Stored data entries
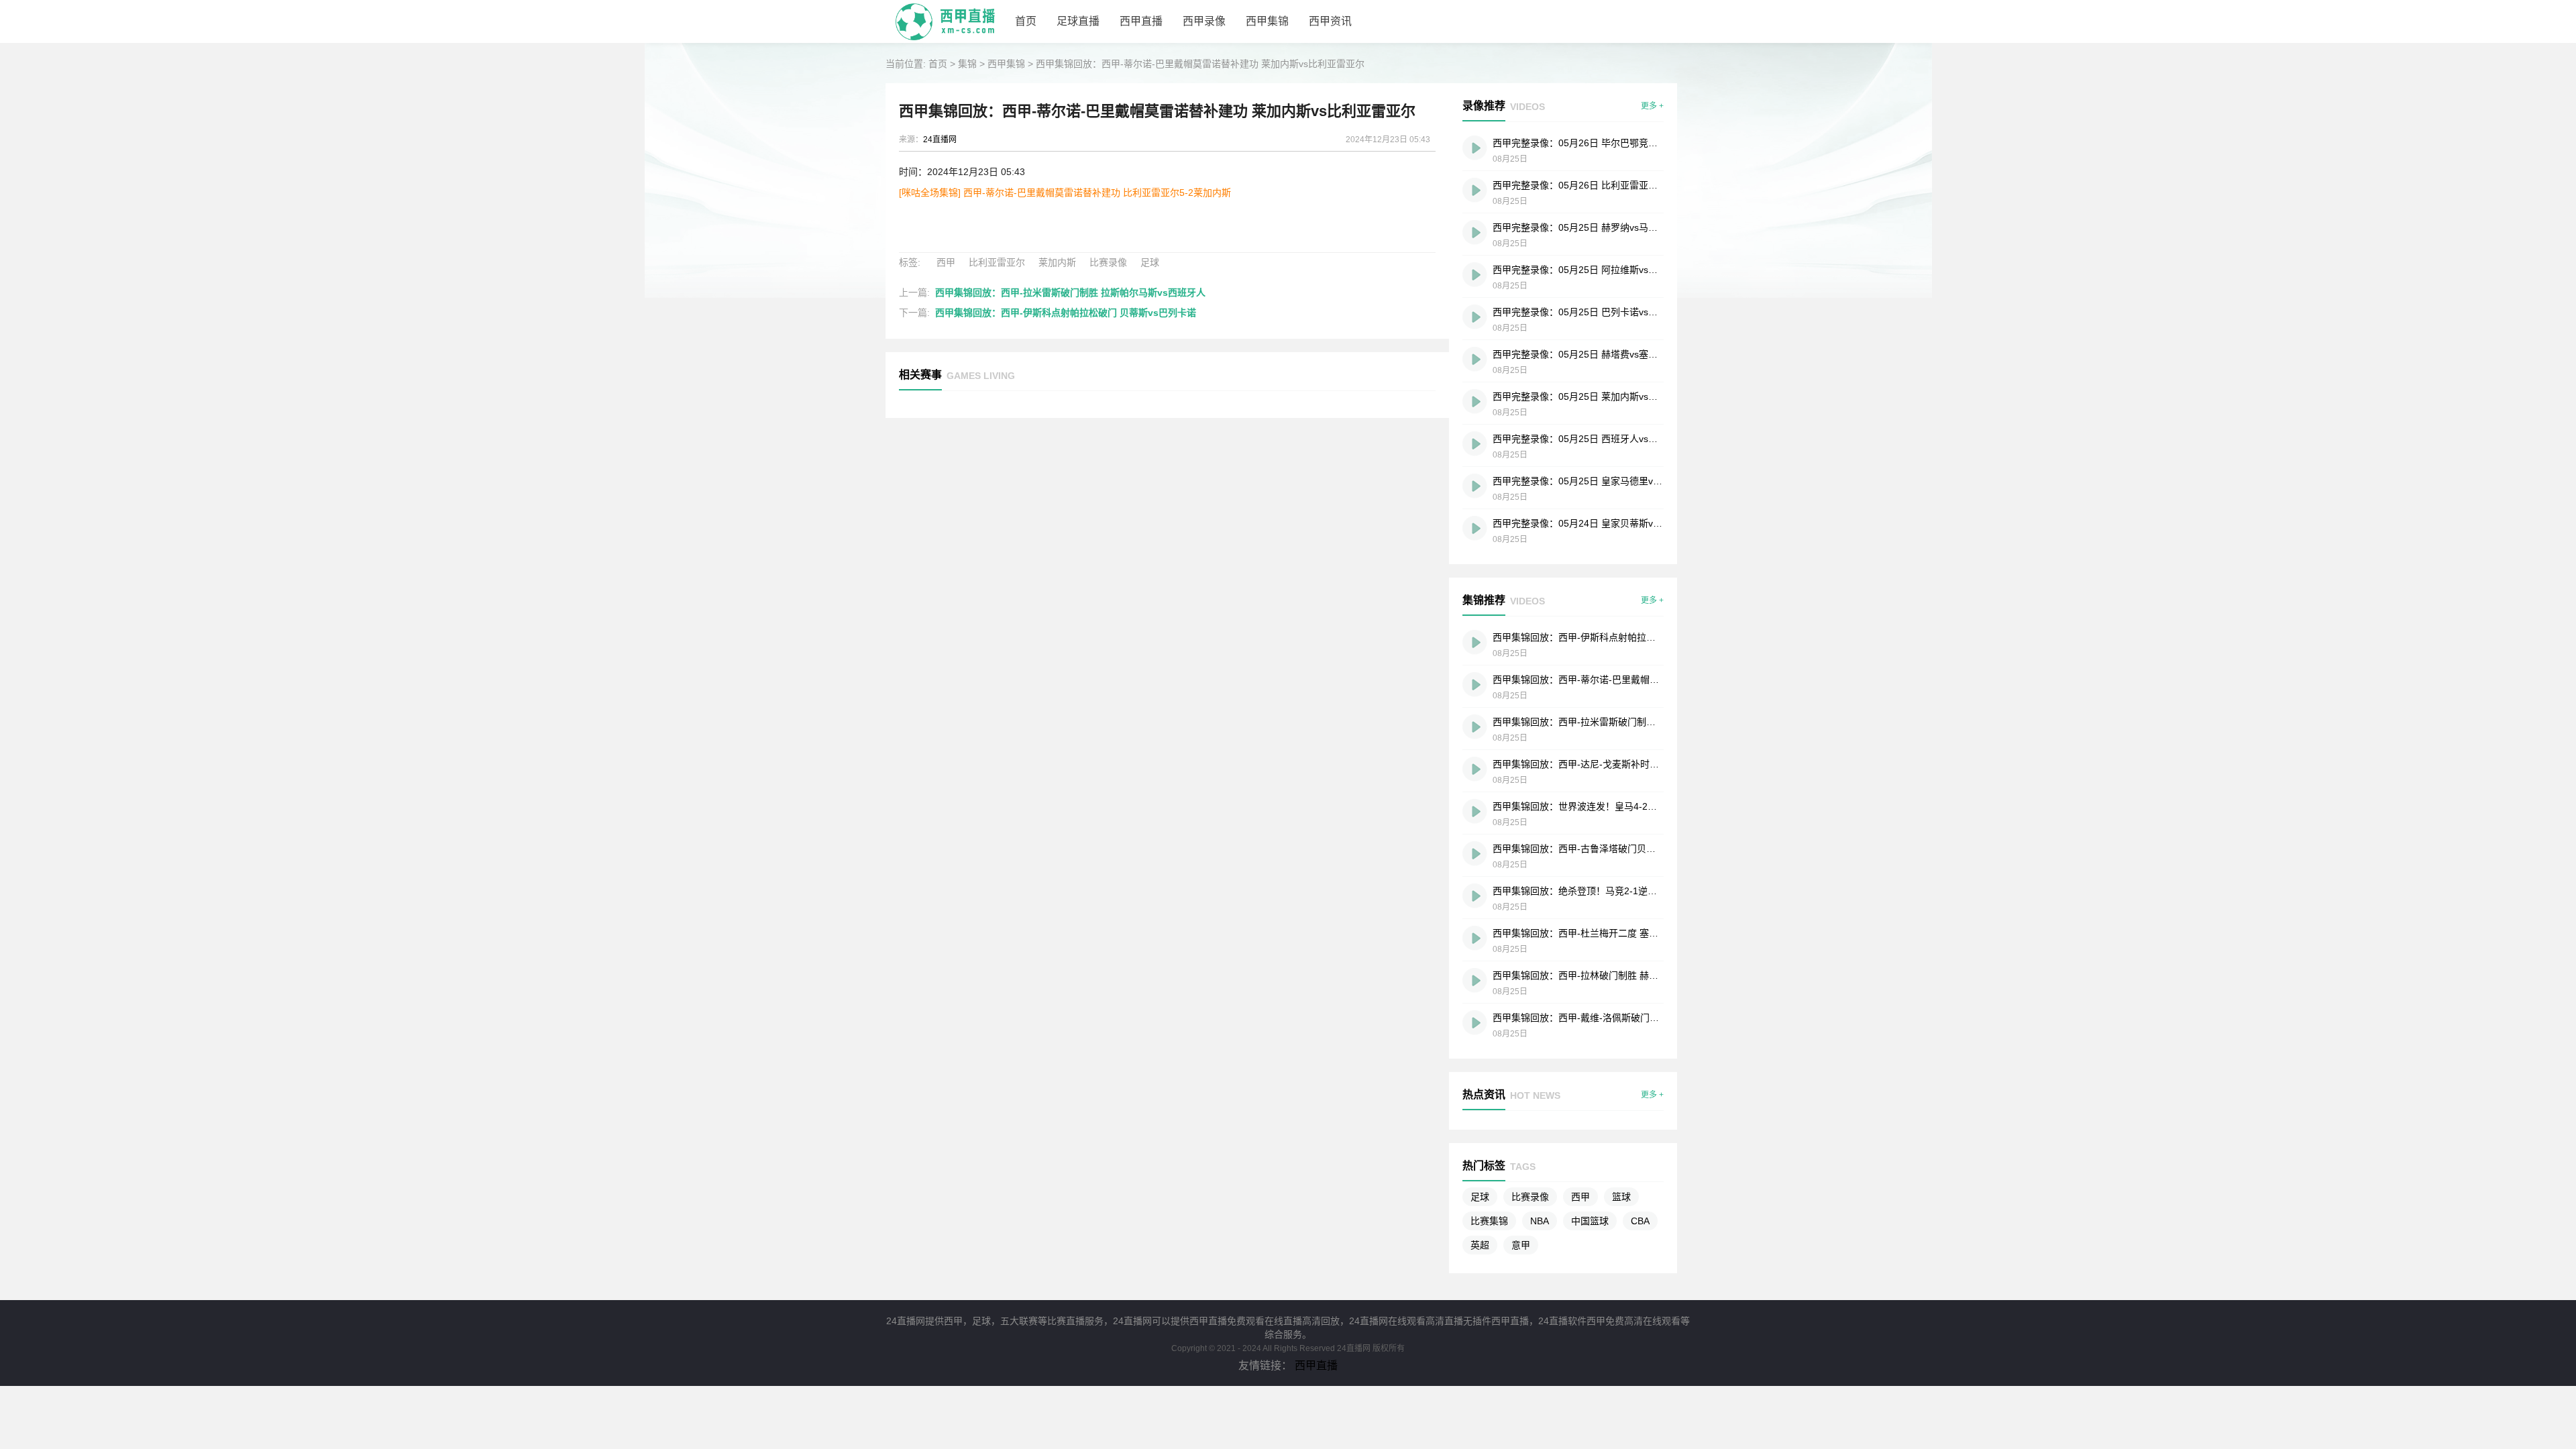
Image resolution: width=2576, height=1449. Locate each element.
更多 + (1652, 106)
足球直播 (1078, 21)
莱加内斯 (1057, 262)
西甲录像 (1204, 21)
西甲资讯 (1330, 21)
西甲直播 (1141, 21)
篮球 (1621, 1196)
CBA (1640, 1221)
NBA (1539, 1221)
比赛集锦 (1489, 1221)
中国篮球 (1590, 1221)
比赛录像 (1108, 262)
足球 (1149, 262)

The problem:
Make an exact copy of the records shown above, without the pictures.

Answer box:
Image resolution: width=2576, height=1449. Locate each element.
更多 + (1652, 106)
足球直播 (1078, 21)
莱加内斯 (1057, 262)
西甲录像 (1204, 21)
西甲资讯 (1330, 21)
西甲直播 (1141, 21)
篮球 (1621, 1196)
CBA (1640, 1221)
NBA (1539, 1221)
比赛集锦 (1489, 1221)
中国篮球 (1590, 1221)
比赛录像 (1108, 262)
足球 (1149, 262)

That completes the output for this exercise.